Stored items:
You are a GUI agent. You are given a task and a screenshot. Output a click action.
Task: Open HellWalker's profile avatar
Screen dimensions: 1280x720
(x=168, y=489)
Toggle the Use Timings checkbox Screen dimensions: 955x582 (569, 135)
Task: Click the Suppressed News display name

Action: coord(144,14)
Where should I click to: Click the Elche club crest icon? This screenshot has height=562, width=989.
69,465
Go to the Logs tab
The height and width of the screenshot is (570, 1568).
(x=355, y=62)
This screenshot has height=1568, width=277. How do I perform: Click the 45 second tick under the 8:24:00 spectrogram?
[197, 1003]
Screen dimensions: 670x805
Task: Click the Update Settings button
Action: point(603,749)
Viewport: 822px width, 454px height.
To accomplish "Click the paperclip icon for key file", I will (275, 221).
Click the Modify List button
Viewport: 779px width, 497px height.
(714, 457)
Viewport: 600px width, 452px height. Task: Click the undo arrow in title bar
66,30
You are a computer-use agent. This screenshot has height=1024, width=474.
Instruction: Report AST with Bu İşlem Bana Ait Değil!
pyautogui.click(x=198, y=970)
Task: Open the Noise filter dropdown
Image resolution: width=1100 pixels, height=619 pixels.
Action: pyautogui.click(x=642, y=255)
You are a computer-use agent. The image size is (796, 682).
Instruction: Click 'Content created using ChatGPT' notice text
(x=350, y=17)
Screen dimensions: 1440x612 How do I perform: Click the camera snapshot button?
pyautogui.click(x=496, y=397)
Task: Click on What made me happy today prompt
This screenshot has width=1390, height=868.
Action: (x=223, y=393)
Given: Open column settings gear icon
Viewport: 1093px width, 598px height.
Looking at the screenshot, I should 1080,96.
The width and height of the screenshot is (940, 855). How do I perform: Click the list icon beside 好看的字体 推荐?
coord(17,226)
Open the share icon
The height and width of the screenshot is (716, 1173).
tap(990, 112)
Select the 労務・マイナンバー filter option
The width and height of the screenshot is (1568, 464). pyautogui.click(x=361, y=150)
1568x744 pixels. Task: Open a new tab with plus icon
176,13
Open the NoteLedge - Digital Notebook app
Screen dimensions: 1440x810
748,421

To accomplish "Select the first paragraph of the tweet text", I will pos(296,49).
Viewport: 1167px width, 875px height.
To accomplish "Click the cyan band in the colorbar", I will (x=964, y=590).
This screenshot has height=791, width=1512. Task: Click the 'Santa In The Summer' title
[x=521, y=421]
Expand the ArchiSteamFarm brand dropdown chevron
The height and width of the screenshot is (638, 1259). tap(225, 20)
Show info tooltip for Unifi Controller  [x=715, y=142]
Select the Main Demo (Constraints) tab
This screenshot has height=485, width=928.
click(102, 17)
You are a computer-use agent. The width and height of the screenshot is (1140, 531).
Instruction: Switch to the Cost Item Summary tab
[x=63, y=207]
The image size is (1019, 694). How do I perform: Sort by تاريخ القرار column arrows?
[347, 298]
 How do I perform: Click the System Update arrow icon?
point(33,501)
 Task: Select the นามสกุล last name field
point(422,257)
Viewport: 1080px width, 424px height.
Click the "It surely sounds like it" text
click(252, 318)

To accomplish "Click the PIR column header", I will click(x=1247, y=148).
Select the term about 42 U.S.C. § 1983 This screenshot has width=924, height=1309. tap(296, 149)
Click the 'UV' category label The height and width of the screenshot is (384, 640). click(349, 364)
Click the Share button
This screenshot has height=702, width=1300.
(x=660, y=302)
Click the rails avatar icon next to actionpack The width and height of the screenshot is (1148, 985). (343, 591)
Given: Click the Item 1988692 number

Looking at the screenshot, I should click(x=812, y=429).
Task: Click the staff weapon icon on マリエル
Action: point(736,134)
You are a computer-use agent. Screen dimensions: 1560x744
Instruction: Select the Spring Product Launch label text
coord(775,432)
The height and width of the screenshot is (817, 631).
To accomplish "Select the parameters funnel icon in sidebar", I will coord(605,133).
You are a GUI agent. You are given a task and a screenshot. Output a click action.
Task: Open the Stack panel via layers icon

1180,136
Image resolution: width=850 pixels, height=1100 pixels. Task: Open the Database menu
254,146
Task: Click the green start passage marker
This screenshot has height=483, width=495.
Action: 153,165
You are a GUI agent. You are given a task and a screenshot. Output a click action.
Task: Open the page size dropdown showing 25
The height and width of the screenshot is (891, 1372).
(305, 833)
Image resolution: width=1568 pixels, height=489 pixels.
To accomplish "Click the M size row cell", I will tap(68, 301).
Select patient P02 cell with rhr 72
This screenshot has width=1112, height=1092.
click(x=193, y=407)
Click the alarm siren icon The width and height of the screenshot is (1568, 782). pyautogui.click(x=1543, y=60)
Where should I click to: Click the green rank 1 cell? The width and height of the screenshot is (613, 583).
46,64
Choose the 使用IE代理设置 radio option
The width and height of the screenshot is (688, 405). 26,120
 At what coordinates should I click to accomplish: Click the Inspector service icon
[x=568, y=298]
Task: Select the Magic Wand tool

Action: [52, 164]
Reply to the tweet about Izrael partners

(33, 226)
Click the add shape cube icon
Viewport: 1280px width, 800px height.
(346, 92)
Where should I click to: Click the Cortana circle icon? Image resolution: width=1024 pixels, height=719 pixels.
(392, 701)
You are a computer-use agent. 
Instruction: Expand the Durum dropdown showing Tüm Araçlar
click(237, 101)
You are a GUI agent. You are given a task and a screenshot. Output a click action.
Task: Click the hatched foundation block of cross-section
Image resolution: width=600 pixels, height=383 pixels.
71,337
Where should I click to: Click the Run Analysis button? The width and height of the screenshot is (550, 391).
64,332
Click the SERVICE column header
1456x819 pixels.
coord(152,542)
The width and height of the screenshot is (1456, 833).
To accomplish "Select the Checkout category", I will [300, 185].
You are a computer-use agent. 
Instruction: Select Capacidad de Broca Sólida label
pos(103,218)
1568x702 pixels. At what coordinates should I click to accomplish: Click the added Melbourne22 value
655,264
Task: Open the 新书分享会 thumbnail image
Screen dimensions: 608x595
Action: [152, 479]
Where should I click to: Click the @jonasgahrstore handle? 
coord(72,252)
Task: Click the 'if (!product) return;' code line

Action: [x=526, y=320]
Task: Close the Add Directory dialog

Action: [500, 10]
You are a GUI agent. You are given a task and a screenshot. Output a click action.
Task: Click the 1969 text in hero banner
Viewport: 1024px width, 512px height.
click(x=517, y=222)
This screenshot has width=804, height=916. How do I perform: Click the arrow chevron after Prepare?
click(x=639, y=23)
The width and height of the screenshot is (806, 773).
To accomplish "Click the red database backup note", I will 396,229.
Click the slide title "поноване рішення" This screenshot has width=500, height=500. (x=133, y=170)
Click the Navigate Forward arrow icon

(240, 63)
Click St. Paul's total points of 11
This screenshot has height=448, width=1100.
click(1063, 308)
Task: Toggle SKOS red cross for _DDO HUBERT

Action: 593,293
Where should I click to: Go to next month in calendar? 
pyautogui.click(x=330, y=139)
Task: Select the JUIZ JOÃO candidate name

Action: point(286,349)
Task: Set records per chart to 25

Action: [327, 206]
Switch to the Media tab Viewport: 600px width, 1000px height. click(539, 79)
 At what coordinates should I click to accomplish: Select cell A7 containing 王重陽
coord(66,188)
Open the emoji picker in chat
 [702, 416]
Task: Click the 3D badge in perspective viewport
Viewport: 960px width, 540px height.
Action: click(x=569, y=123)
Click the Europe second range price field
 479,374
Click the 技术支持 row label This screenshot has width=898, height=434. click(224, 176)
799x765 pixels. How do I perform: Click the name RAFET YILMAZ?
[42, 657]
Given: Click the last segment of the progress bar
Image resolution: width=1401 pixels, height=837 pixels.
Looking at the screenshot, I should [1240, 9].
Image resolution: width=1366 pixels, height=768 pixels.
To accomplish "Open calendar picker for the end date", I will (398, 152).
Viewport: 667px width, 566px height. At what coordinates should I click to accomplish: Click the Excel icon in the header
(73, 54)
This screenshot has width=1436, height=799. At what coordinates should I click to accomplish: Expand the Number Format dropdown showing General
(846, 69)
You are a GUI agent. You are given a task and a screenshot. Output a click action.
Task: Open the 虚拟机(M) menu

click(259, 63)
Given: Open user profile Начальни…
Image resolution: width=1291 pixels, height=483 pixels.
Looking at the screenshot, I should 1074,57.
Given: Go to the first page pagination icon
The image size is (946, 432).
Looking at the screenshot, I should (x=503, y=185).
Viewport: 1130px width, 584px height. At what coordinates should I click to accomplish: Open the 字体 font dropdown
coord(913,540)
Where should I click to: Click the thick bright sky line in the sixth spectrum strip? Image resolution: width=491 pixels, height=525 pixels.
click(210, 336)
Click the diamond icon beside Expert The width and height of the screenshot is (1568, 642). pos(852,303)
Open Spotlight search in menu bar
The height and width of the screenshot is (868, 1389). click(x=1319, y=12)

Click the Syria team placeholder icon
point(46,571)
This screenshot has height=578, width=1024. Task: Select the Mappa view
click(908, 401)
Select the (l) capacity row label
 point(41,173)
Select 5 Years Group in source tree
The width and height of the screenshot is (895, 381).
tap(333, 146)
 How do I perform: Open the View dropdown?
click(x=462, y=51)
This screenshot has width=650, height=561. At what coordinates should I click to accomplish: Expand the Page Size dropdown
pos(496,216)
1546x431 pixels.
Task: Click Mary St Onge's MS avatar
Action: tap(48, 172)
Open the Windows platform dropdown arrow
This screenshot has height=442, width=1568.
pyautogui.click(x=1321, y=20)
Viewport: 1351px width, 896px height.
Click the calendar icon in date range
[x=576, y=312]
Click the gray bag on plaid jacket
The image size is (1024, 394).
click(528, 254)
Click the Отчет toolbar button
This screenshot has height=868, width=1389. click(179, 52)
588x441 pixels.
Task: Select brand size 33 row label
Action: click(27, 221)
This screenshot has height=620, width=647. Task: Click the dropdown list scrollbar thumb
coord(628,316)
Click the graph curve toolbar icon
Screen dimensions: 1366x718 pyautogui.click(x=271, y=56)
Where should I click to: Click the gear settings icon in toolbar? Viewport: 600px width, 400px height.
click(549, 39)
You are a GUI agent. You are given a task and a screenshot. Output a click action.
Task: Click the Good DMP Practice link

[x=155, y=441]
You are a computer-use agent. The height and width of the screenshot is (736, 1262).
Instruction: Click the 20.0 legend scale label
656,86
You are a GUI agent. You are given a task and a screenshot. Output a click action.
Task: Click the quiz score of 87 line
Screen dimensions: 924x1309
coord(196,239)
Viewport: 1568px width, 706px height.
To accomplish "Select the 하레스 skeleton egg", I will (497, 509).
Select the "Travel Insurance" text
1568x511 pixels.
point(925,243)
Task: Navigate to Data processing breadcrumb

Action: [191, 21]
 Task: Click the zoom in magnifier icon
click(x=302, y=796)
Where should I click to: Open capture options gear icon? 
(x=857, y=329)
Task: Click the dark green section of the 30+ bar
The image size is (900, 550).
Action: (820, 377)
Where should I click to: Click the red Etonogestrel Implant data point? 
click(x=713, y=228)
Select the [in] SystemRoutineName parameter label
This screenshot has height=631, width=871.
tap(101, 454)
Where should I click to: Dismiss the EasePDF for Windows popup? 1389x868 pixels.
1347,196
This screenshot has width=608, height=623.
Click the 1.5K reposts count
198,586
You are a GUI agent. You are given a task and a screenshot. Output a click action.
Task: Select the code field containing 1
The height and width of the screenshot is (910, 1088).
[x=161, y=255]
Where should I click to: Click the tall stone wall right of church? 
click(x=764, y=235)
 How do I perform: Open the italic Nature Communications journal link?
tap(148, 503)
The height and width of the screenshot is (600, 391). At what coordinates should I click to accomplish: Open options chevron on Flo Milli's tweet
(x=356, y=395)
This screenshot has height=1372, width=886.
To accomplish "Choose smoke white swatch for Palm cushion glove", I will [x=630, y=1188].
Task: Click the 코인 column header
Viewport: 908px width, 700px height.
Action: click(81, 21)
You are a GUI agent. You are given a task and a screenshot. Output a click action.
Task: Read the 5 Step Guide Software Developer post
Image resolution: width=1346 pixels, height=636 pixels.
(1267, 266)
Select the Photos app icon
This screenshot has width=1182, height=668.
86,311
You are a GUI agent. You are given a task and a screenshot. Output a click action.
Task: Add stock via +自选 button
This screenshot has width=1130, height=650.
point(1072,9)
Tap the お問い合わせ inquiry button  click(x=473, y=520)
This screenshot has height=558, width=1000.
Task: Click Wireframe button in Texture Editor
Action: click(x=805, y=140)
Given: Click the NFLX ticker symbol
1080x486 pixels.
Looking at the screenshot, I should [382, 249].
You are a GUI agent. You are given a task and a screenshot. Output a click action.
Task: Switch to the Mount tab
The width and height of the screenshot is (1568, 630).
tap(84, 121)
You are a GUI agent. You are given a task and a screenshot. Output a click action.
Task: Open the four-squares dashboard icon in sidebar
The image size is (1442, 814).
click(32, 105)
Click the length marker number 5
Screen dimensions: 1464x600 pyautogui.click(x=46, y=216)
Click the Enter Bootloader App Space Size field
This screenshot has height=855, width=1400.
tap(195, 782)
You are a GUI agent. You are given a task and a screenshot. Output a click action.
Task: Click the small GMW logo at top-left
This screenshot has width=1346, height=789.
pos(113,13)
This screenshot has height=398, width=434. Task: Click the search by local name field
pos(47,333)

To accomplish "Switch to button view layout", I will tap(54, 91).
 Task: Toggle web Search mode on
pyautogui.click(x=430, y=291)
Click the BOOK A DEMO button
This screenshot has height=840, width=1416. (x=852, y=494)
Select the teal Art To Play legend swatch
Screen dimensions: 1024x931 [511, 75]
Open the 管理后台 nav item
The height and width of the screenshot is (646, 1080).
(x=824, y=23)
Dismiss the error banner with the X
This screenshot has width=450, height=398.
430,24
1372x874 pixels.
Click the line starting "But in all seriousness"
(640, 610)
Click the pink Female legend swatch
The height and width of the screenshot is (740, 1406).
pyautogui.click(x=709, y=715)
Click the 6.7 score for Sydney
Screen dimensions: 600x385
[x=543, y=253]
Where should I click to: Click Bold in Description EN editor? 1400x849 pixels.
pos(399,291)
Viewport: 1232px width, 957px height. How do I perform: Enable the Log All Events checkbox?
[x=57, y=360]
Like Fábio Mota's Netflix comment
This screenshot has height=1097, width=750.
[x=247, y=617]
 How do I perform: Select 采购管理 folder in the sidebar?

What is required:
With the line containing "You are a computer-use agent. This" as the last one, please set down exactly the lines of the records above from their very first line, and nothing more.

Answer:
You are a GUI agent. You are given a task and a screenshot. Output a click action.
Task: Open HellWalker's profile avatar
Screen dimensions: 1280x720
(x=168, y=489)
Toggle the Use Timings checkbox Screen dimensions: 955x582 (569, 135)
Task: Click the Suppressed News display name

Action: coord(144,14)
Where should I click to: Click the Elche club crest icon? This screenshot has height=562, width=989.
69,465
Go to the Logs tab
The height and width of the screenshot is (570, 1568).
(x=355, y=62)
This screenshot has height=1568, width=277. How do I perform: Click the 45 second tick under the 8:24:00 spectrogram?
[197, 1003]
Screen dimensions: 670x805
Task: Click the Update Settings button
Action: point(603,749)
Viewport: 822px width, 454px height.
To accomplish "Click the paperclip icon for key file", I will (275, 221).
Click the Modify List button
Viewport: 779px width, 497px height.
(714, 457)
Viewport: 600px width, 452px height. Task: Click the undo arrow in title bar
66,30
You are a computer-use agent. This screenshot has height=1024, width=474.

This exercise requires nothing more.